If he didn’t plan the wave Soros rode it better than any election he ever manipulated before. There were enough useful idiots when the dollar signs were flashing. And Soros had bankrolled a young pol named Obama who was an ideal Soros candidate, globalist, weak on Christianity, down on American culture, hater of American history, big on Saul Alinsky. A Citizen of the World

Who’s the chump?

entagor on October 2, 2008 at 12:54 PM

This will fix nothing, it will however bring us closer to the tipping point where citizens will be forced to make some very difficult decisions and ultimately take this country back from the big business hacks who are in control of it.

Viper1 on October 2, 2008 at 1:53 PM

That analogy is the same BS the congress is trying to scare us all with. It isn’t a wreck, it’s gridlock caused by irresponsibility.

If you don’t consider bank failings a bad thing, not being able to get a loan for college or a car or a home, watching the value of your house plummet, possibly getting laid off because your company can’t make payroll, and watching your money disappear in the stock market, then you’re either a very brave or foolish person.

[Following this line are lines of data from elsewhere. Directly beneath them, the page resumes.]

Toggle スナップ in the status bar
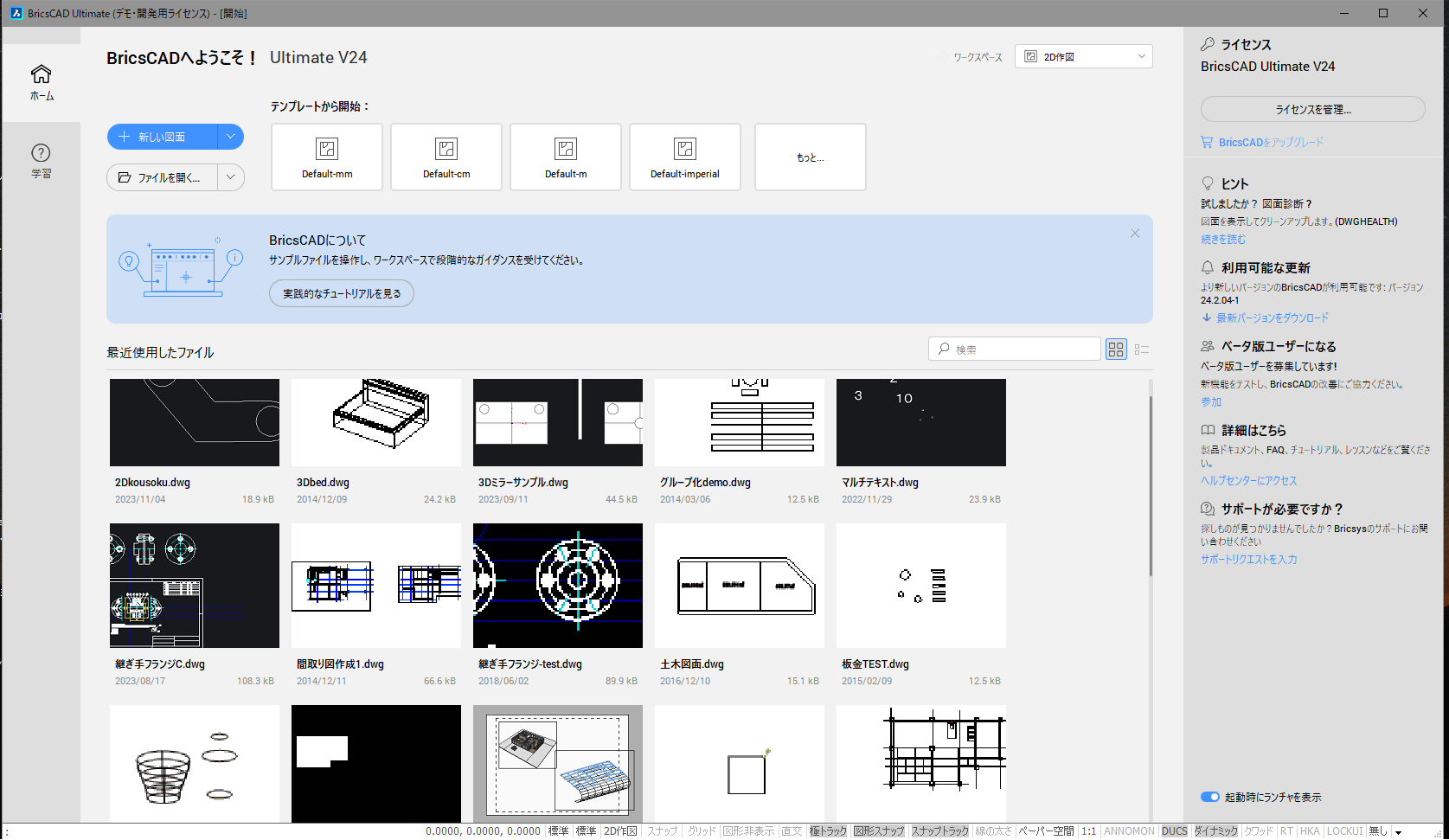1449x840 pixels. click(663, 831)

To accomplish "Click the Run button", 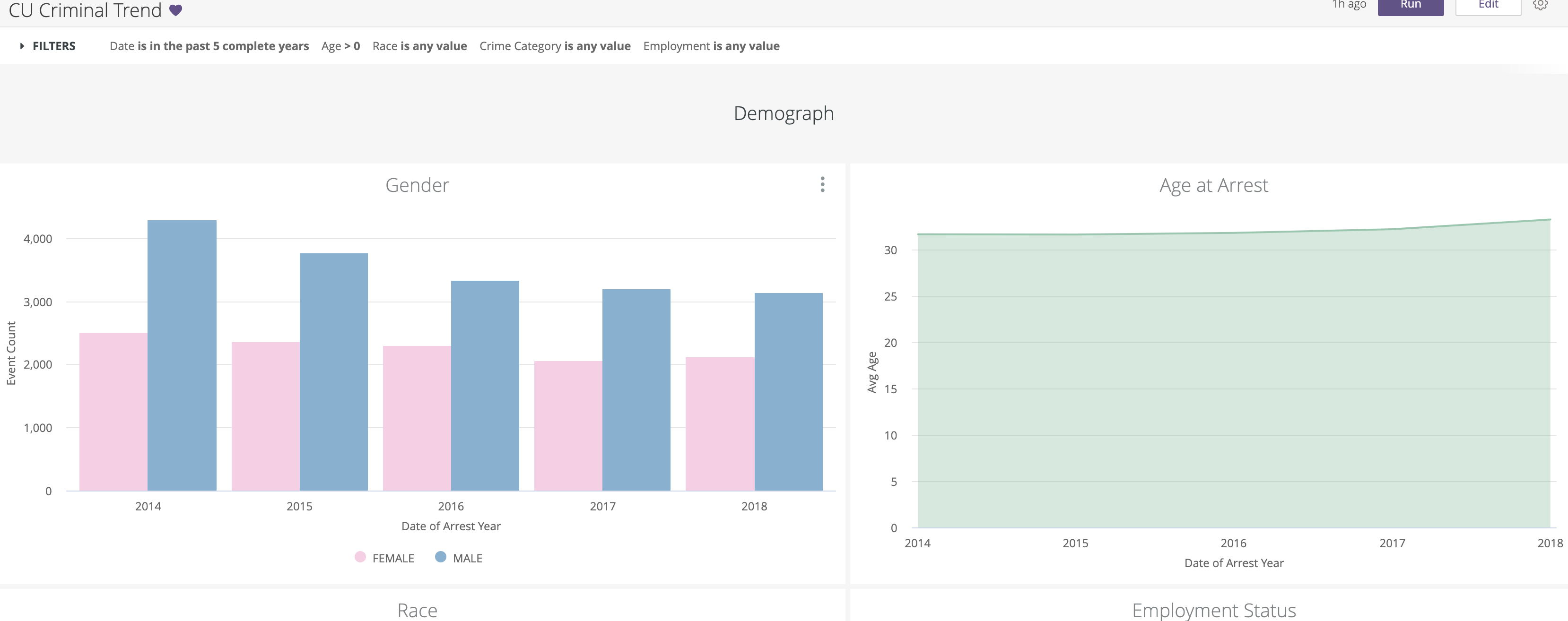I will (1411, 6).
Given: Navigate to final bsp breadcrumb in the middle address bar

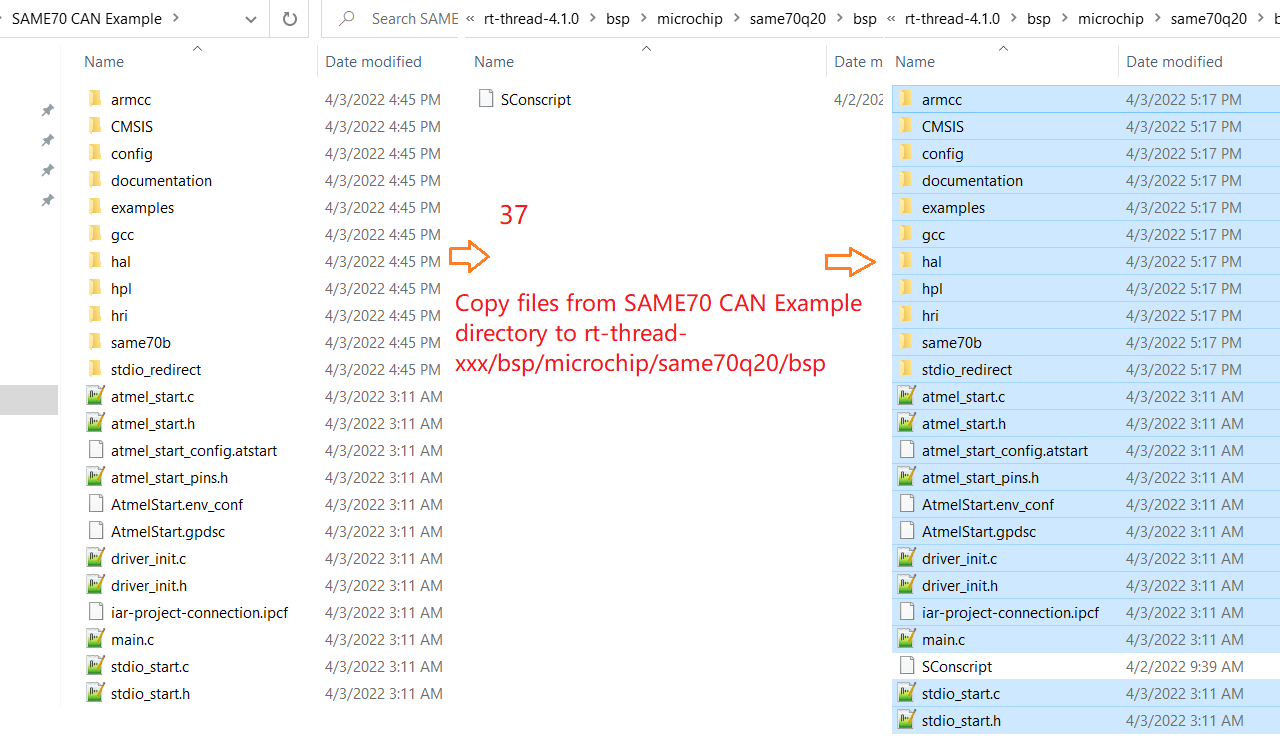Looking at the screenshot, I should (864, 19).
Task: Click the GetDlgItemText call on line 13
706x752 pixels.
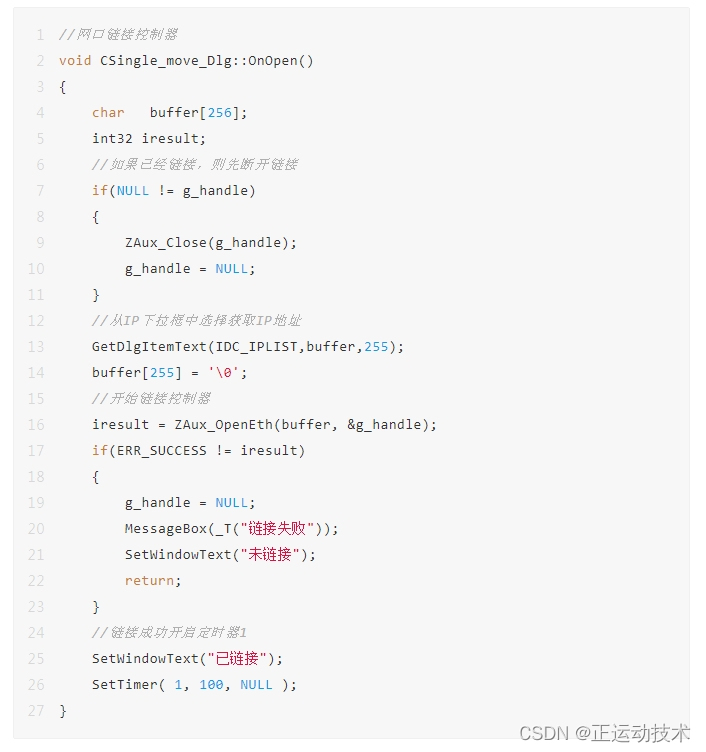Action: click(248, 347)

The detour will be difficult and will cost us fuel in our tanks, but once we are on the new freeway, everyone gets back up to speed and the problem is solved for the vast majority of us.

As I said in my initial post, even if you’re an innocent bystander here, you’re going to take a hit. The difference is, you can either pay now or pay later. However, the cost of doing nothing will make a $700B bailout look like a wet dream.

Dagnar on October 2, 2008 at 2:25 PM

McCain has now lost all chance at the presidency.

Dave R. on October 2, 2008 at 3:05 PM

The stock market dropped 777 points when the House REJECTED a bailout. The stock market dropped 348 points when the Senate ACCEPTED a bailout, It’s time to stop playing nursemaid to edgy investors and concentrate on the socialistic horror (voted for by BOTH presidential candidates) of a government bailout, funded by taxpayers, for stupidity, crookedness and greed thus absolutely guaranteeing future stupidity, crookedness and greed.